• [Descrição do exercício] Transcreva do texto sobre as medidas protetivas de urgência o trecho que se inicia nas palavras "Dessa maneira, os" e se encerra após "violência de gênero.".

• [Texto fornecido]
- - -
Para Renato Brasileiro (2016), na hipótese de aplicação da suspensão, o agressor será privado temporariamente de adquirir, possuir ou manter sob sua guarda uma arma de fogo, ou seus acessórios, já a restrição limitar ou diminuir com que o agressor mantenha a posse da arma no lar em convívio com a ofendida.
g) Comparecimento do agressor a programas de recuperação e reeducação e acompanhamento psicossocial do agressor por meio de atendimento individual e/ou em grupo de apoio
A Lei n. º 13.984/2020 acrescentou dois incisos no art. 22 da Lei n. º 11343/06, para trazer mais aparato de recuperação e reeducação do agressor, para poder evitar que este agressor volte a praticar violência contra a mulher, sendo que o seu comparecimento nesses programas possa tornar a aprendizagem é uma forma de evitar uma reincidência desse tipo de violência.
O Tribunal de Justiça do Estado do Tocantins publicou através do Diário Oficial, uma recomendação n. º 7 de 22 de março de 2019, em virtude da Portaria n. º 15 de 8 de março de 2017 do Conselho Nacional de Justiça, na qual faz recomendações para os magistrados da Vara de Violência Doméstica e Familiar contra a Mulher, veja:
Art. 1º RECOMENDAR aos senhores (as) magistrados (as), atuantes na Vara de Violência Doméstica e Familiar contra a Mulher, que:
II – Determinem a participação dos supostos agressores nas oficinas da palavra como forma de medida protetiva de urgência, considerando o rol não taxativo expresso no artigo 22, §1º da Lei n. º 11340/2006.
Dessa maneira, os presentes Medidas Protetivas de Urgência (MPU’s) determinar no art. 22 da Lei n. º 11.340/2006, trata-se de medidas suma importância no sentido traz uma proteção a mulher em situação de vulnerabilidade e evitar a prática de uma violência ou a sua reiteração, tendo como papel de grande importância a atuação da autoridade policial para coibir esse tipo de violência de gênero.
3. A DELEGACIA DE POLÍCIA E A Lei Maria da Penha: PANORAMA DA ATUAÇÃO DA AUTORIDADE POLICIAL NA MEDIDA PROTETIVA DE URGÊNCIA
O atendimento pela autoridade policial está regulamentado no Capítulo III da Lei n. º 11.340/2006. Além das atribuições do Poder Judiciário, a autoridade policial tem como competência realizar o registro de ocorrência policial e inquéritos policiais como instrumento de apuração das responsabilidades nos ilícitos penais que se enquadram na referida Lei, como também deve atuar para que sejam aplicadas as medidas protetivas de urgência, sempre que for solicitado.
Dessa maneira, houve a necessidade da criação da delegacia especializada para mulher, esta surge como um instrumento de combate a qualquer tipo de violência baseada no gênero, sendo que seu objetivo a primeiro momento é criar um ambiente confortável, que a vítima possa se sentir segura, além de poder ser tratada com mais atenção.
- - -
• [Dados extraídos]
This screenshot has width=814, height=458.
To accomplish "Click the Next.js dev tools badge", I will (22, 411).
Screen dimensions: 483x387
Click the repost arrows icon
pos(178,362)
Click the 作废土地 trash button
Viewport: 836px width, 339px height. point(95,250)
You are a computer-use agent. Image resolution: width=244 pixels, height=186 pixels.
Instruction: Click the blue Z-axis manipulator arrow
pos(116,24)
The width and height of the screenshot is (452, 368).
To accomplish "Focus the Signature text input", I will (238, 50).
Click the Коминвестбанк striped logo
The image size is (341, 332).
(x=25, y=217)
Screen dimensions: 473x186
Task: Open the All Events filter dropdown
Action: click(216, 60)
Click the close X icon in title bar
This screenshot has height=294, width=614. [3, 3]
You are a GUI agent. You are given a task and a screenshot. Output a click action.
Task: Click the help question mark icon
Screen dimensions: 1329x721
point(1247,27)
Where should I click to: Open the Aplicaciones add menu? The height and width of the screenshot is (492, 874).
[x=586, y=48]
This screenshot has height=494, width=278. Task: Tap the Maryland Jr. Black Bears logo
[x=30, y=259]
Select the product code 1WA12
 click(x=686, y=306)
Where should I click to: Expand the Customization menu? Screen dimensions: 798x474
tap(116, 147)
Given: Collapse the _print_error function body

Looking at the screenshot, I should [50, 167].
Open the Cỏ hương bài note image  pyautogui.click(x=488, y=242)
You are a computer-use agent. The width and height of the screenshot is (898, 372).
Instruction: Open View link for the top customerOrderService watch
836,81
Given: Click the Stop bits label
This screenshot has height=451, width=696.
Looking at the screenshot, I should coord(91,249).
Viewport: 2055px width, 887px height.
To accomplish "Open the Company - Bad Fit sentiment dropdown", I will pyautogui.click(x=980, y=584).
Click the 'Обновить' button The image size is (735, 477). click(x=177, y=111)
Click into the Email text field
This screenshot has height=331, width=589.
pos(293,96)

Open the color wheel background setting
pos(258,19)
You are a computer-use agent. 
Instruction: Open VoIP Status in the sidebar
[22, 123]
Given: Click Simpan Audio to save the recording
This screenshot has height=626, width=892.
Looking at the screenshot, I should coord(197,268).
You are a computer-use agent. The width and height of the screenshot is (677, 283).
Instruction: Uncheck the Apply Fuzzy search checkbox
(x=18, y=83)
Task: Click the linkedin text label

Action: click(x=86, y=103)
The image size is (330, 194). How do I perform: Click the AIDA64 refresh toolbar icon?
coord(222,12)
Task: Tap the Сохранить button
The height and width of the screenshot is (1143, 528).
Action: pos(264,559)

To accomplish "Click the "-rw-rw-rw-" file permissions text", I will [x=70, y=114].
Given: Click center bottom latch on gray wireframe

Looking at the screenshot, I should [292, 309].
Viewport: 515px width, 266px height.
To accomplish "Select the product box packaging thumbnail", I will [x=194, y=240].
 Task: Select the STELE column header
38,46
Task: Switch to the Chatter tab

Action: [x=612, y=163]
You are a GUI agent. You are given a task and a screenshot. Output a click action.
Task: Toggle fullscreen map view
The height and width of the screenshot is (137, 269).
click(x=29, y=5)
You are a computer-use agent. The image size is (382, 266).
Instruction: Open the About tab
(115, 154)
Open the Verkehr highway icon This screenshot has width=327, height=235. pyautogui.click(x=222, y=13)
- - -
• [Sua resposta]
Dessa maneira, os presentes Medidas Protetivas de Urgência (MPU’s) determinar no art. 22 da Lei n. º 11.340/2006, trata-se de medidas suma importância no sentido traz uma proteção a mulher em situação de vulnerabilidade e evitar a prática de uma violência ou a sua reiteração, tendo como papel de grande importância a atuação da autoridade policial para coibir esse tipo de violência de gênero.